— start Supplied information —
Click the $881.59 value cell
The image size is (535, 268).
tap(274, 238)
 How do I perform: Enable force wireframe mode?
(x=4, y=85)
— end Supplied information —
Exercise objective> Return every line of the listing above that contains the word "Enable", matching its case exactly.

Response below>
 How do I perform: Enable force wireframe mode?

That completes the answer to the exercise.